Havana is one of those cities that have stopped in time, in the early 60s to be more precise. Most of the buildings were at least fifty-years old and look old from the outside, yet, many of them had beautiful interiors. The streets were crowded with people and convertible cars from the 50s; the houses were glued to one another and their bright colors marked the landscape.

Since we got out to the calles around 4pm, we headed to a nearby restaurant called D’Lirios to have lunch. D’Lirios was situated in a building where each level was a different restaurant (Italian, Cuban, etc). Right after lunch, we toured the town in a bright-pink convertible, which I highly recommend for anyone visiting Havana!
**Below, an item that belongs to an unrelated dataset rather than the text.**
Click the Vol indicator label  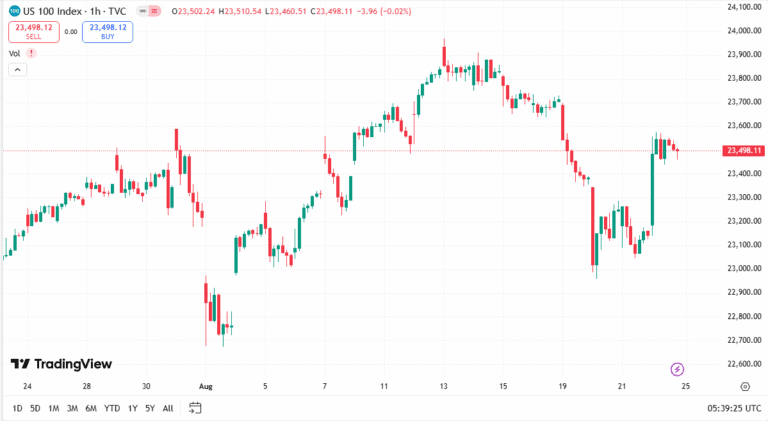pos(15,53)
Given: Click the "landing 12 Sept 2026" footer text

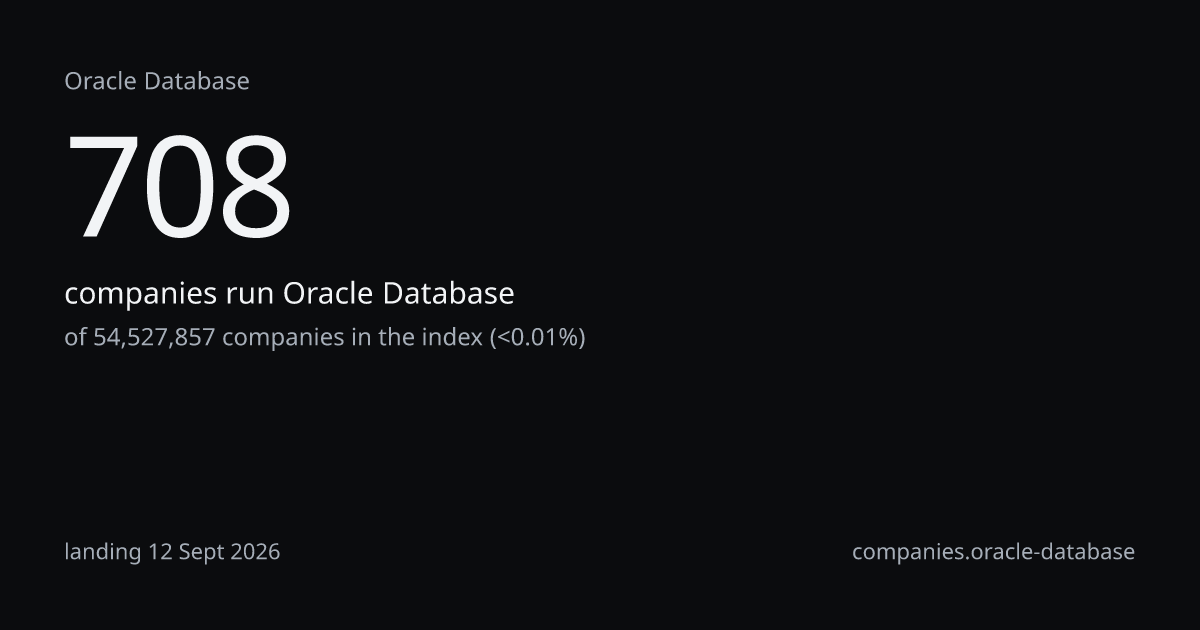Looking at the screenshot, I should [172, 552].
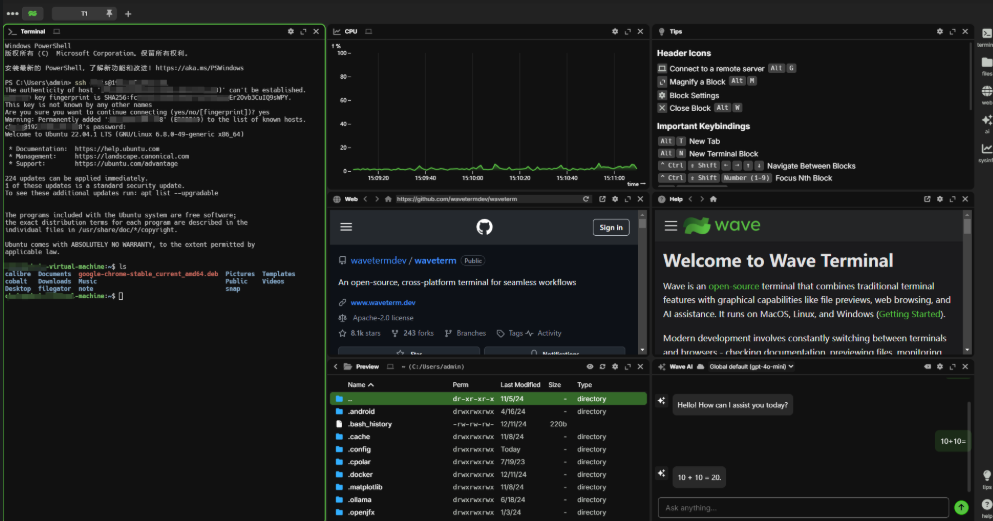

Most of the old-style cars serve as taxis


2nd Day (Havana)

After having breakfast, my father and I went for a run throughout Havana’s downtown and the Malecon, the city’s waterfront (great place to jog/walk). The area from the Capitolio that stretched out until the ocean was one of the prettiest; newer and renovated buildings took place of the decaying ones, and at the very center of the calle a strip for pedestrians was framed by great trees. On our way back to our apartment, my father and I searched for a market to buy some basic groceries—quite the experience! Since Cuba is a communist country, the purchasing of simple things such as food and house supplies were closely monitored and there were very little options to choose from. The biggest market of the area was La Isla de Cuba, and within that tiny market were about five tiendas, each sold specific products (one sold meats, the other cheeses, the other was a pharmacy, and etc). We ventured in a few markets before being able to buy a handful of things. Eggs were treated like delicacies, it was nearly impossible to find them; however, we eventually found a lady in our street that sold them (after we tried 5 different places).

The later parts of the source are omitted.